A integrante do grupo SoulBrazil, formado só por mulheres, Jack Keysy, teve sua primeira referência de dança através de filmes, vídeo clipes e shows de artistas americanos. Em 2007, presenciou alguns b-boys dançando no Parque da Criança, em Campina Grande, a cidade onde nasceu. “Eu adorei os movimentos, mas não me despertou interesse e acredito que pelo fato de eu não ter visto nenhuma mulher presente dançando.” 

Apenas em 2009 viu uma b-girl dançando numa cypher (roda de dança de rua, que geralmente preza por improvisação) e voltou para casa determinada a treinar. “Olhando para trás percebo que sempre dentro da cultura hip-hop eu precisava de força para além da dança, eu só não entendia o porquê. Hoje em dia compreendo a importância da representatividade e essa força a qual eu sempre precisei ter dentro da cena.”

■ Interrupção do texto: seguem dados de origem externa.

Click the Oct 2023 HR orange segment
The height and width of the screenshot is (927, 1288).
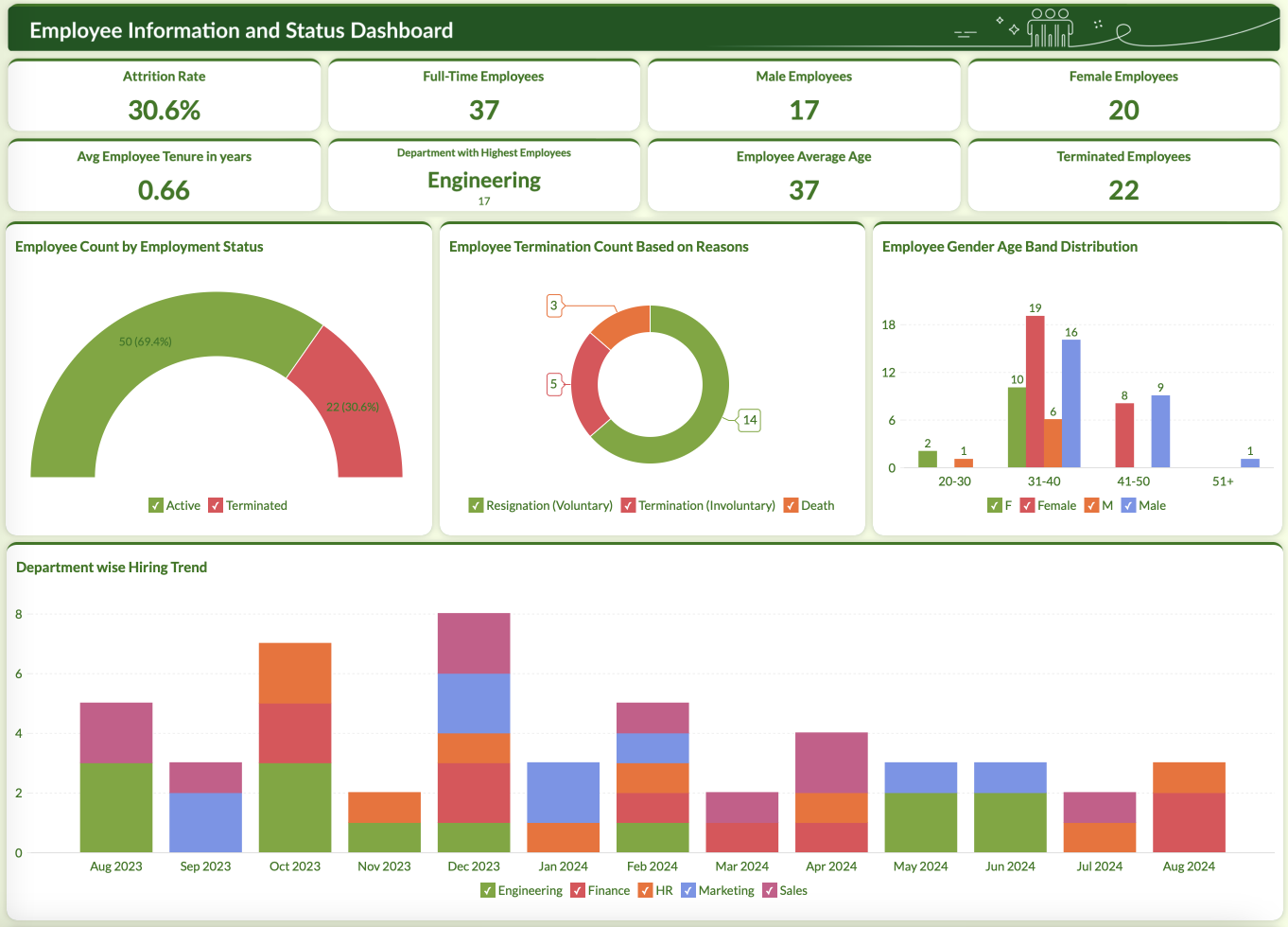coord(295,673)
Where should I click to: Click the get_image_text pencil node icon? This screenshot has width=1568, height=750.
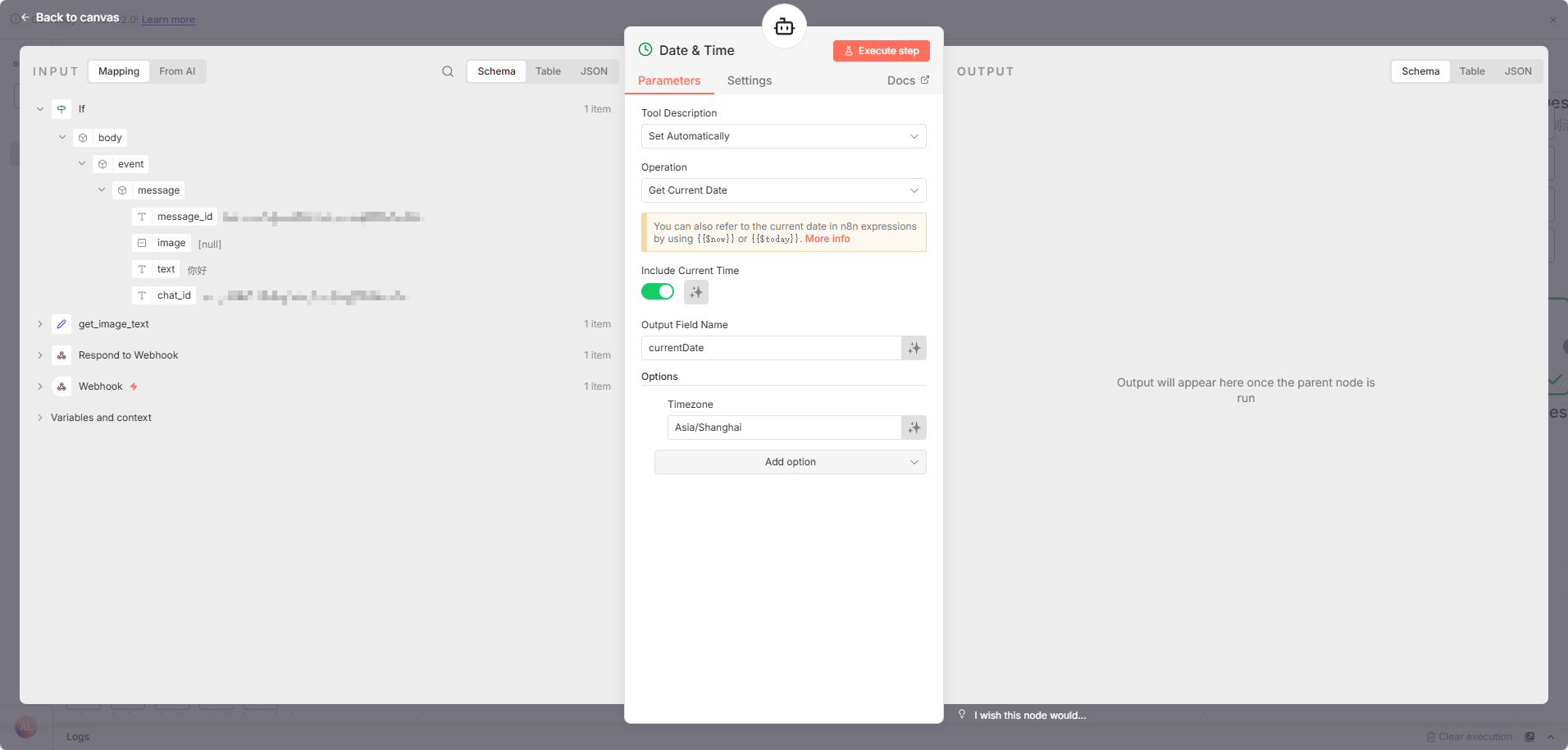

Aos 30 anos, Jack integra o SoulBrazil que tem o propósito de reverter essa situação e propõe a inclusão das mulheres e a ocupação dos espaços. "O meu compromisso são com as mulheres e realço a importância de falar sobre a pluralidade de todas dentro da cultura urbana, nós temos a necessidade de contar e narrar nossas próprias histórias.”

Cotidianamente, as mulheres lidam com opressões, silenciamentos e assédios. Aquelas que usam o corpo para expressar arte tendem a sofrer mais violências e perseguições ao se exporem. Apesar de resistência e força para se manter na cena, Jack revela que muitas vezes prefere se moldar para evitar frustrações. “Tudo é pensado para camuflar o próprio corpo evitando que o outro veja sua dança como um convite ou liberdade para assédio. Usar roupas largas nem sempre é uma decisão, muitas vezes é estratégico para a mulher se sentir menos desconfortável com olhares e comentários", revela.

Essa realidade também faz parte da vida da b-girl Marin. A também grafiteira acompanha de perto a cultura do hip-hop e também usa algumas estratégias para que o meio artístico não se torne tão hostil. “Eu já passei por muitas situações constrangedoras, tenho seios grandes e só me sinto confortável para dançar depois de colocar várias blusas e casaco para que não balancem. Fiquei assim após ouvir muitas piadas e comentários vindo de homens em relação ao meu corpo. Muitas mulheres já desistiram de dançar por conta disso”, conta.

"Hoje não abaixo a cabeça pra ninguém e nem permito que me digam o que devo ou não fazer", Marin.

Esse foi um dos muitos desafios que Marin teve que enfrentar quando começou a dançar, em 2015, pois era a única garota da crew L.T.C. “Muitos duvidavam que eu conseguiria fazer alguns movimentos ou até mesmo continuar dançando. Por muito tempo me questionei se eu era realmente b-girl.” Atualmente, também participa do grupo SoulBrazil e afirma que as inspirações e referências artísticas vêm das suas “irmãs de crew”. “Sou amante do Footwork (trabalho com os pés), esse é o meu style. Nosso processo criativo é coletivo, trocamos ideias e opiniões, experimentamos e treinamos bastante para chegar na perfeição da coreografia, pois cada detalhe conta”, diz Marin.

Para Jack, a propagação da cultura do hip-hop vai muito além da arte, é a luta pela consciência social das desigualdades. “Nós precisamos entender a estrutura do nosso país e lutar contra o sistema racista e genocida que permeia desde a invasão aos povos originários. Precisamos ter essa consciência e entender como foi construído todo o imaginário estereotipado da periferia e principalmente do povo nordestino. Nosso papel como propagadores da cultura hip-hop é justamente levar essa conscientização através das artes que compõe essa cultura”, defende.